Beginning with the line where "This screenshot has width=1238, height=906." appears, repeat every remaining line of the entries exactly, the last line included.

(Stored data entries)
--
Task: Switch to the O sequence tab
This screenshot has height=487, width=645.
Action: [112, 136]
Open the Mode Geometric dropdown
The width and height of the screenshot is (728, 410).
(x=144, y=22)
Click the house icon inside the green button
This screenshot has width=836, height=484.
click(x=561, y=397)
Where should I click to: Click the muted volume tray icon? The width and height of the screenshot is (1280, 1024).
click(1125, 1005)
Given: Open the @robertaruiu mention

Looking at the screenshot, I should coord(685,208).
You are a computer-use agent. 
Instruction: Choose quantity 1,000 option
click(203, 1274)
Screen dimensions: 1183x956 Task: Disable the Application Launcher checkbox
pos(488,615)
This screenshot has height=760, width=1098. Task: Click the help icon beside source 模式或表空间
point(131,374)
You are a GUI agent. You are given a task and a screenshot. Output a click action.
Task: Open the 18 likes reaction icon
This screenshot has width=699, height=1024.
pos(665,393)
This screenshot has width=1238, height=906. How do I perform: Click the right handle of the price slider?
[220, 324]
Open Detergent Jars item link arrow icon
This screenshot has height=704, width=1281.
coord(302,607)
--
-- FINAL ANSWER --
This screenshot has width=1238, height=906. How do I perform: Click the right handle of the price slider?
[220, 324]
Open Detergent Jars item link arrow icon
This screenshot has height=704, width=1281.
coord(302,607)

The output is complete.